Rewrite the records below, replacing each occurrence of "label" with "caption" and leaving everything else as it is.

↓↓↓

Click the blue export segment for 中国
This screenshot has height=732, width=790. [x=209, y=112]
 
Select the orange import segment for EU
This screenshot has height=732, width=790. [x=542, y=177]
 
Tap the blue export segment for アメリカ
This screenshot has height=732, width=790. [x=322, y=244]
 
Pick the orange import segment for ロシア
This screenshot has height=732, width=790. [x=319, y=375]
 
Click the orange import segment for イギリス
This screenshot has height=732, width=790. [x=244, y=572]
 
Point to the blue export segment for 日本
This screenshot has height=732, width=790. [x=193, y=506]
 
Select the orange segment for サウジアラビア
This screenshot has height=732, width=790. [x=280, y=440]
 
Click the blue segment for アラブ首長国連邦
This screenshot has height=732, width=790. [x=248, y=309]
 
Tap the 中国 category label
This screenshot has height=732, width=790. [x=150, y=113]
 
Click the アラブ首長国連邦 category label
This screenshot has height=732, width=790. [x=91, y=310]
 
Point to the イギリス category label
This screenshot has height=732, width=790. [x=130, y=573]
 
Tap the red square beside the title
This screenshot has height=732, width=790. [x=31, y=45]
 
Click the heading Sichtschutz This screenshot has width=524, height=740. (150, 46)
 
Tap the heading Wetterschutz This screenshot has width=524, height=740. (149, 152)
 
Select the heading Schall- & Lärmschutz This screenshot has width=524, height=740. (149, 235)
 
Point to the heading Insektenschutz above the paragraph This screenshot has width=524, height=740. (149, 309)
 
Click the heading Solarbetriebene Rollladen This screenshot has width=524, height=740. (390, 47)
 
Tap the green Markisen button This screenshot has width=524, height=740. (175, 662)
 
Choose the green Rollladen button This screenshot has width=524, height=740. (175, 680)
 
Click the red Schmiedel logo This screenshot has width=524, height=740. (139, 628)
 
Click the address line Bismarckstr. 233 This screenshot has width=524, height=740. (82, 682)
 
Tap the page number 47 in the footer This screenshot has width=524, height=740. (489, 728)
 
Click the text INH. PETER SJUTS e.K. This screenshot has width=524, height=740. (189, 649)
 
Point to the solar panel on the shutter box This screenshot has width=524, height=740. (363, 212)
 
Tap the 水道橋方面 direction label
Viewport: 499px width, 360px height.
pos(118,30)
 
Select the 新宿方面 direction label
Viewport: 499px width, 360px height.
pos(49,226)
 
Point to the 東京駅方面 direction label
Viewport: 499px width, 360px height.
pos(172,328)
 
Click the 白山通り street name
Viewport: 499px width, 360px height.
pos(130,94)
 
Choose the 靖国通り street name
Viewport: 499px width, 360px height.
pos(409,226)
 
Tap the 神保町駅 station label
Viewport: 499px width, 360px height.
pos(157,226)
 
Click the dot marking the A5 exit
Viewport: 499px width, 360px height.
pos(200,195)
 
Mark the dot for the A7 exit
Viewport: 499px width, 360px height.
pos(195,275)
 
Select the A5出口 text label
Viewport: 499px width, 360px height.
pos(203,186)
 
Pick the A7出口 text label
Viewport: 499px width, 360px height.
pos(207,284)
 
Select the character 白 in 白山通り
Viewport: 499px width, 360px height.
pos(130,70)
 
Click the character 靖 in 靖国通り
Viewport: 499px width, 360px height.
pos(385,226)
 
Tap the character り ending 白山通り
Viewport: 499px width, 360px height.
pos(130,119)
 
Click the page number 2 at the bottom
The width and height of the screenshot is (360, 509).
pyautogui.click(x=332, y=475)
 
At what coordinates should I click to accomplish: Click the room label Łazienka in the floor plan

↑↑↑

--- Full output ---
Click the blue export segment for 中国
This screenshot has height=732, width=790. [x=209, y=112]
 
Select the orange import segment for EU
This screenshot has height=732, width=790. [x=542, y=177]
 
Tap the blue export segment for アメリカ
This screenshot has height=732, width=790. [x=322, y=244]
 
Pick the orange import segment for ロシア
This screenshot has height=732, width=790. [x=319, y=375]
 
Click the orange import segment for イギリス
This screenshot has height=732, width=790. [x=244, y=572]
 
Point to the blue export segment for 日本
This screenshot has height=732, width=790. [x=193, y=506]
 
Select the orange segment for サウジアラビア
This screenshot has height=732, width=790. [x=280, y=440]
 
Click the blue segment for アラブ首長国連邦
This screenshot has height=732, width=790. [x=248, y=309]
 
Tap the 中国 category caption
This screenshot has height=732, width=790. [x=150, y=113]
 
Click the アラブ首長国連邦 category caption
This screenshot has height=732, width=790. [x=91, y=310]
 
Point to the イギリス category caption
This screenshot has height=732, width=790. [x=130, y=573]
 
Tap the red square beside the title
This screenshot has height=732, width=790. [x=31, y=45]
 
Click the heading Sichtschutz This screenshot has width=524, height=740. (150, 46)
 
Tap the heading Wetterschutz This screenshot has width=524, height=740. (149, 152)
 
Select the heading Schall- & Lärmschutz This screenshot has width=524, height=740. (149, 235)
 
Point to the heading Insektenschutz above the paragraph This screenshot has width=524, height=740. (149, 309)
 
Click the heading Solarbetriebene Rollladen This screenshot has width=524, height=740. (390, 47)
 
Tap the green Markisen button This screenshot has width=524, height=740. (175, 662)
 
Choose the green Rollladen button This screenshot has width=524, height=740. (175, 680)
 
Click the red Schmiedel logo This screenshot has width=524, height=740. (139, 628)
 
Click the address line Bismarckstr. 233 This screenshot has width=524, height=740. (82, 682)
 
Tap the page number 47 in the footer This screenshot has width=524, height=740. (489, 728)
 
Click the text INH. PETER SJUTS e.K. This screenshot has width=524, height=740. (189, 649)
 
Point to the solar panel on the shutter box This screenshot has width=524, height=740. (363, 212)
 
Tap the 水道橋方面 direction caption
Viewport: 499px width, 360px height.
pos(118,30)
 
Select the 新宿方面 direction caption
Viewport: 499px width, 360px height.
pos(49,226)
 
Point to the 東京駅方面 direction caption
Viewport: 499px width, 360px height.
pos(172,328)
 
Click the 白山通り street name
Viewport: 499px width, 360px height.
pos(130,94)
 
Choose the 靖国通り street name
Viewport: 499px width, 360px height.
pos(409,226)
 
Tap the 神保町駅 station caption
Viewport: 499px width, 360px height.
pos(157,226)
 
Click the dot marking the A5 exit
Viewport: 499px width, 360px height.
pos(200,195)
 
Mark the dot for the A7 exit
Viewport: 499px width, 360px height.
pos(195,275)
 
Select the A5出口 text caption
Viewport: 499px width, 360px height.
pos(203,186)
 
Pick the A7出口 text caption
Viewport: 499px width, 360px height.
pos(207,284)
 
Select the character 白 in 白山通り
Viewport: 499px width, 360px height.
pos(130,70)
 
Click the character 靖 in 靖国通り
Viewport: 499px width, 360px height.
pos(385,226)
 
Tap the character り ending 白山通り
Viewport: 499px width, 360px height.
pos(130,119)
 
Click the page number 2 at the bottom
The width and height of the screenshot is (360, 509).
pyautogui.click(x=332, y=475)
 
At what coordinates should I click to accomplish: Click the room caption Łazienka in the floor plan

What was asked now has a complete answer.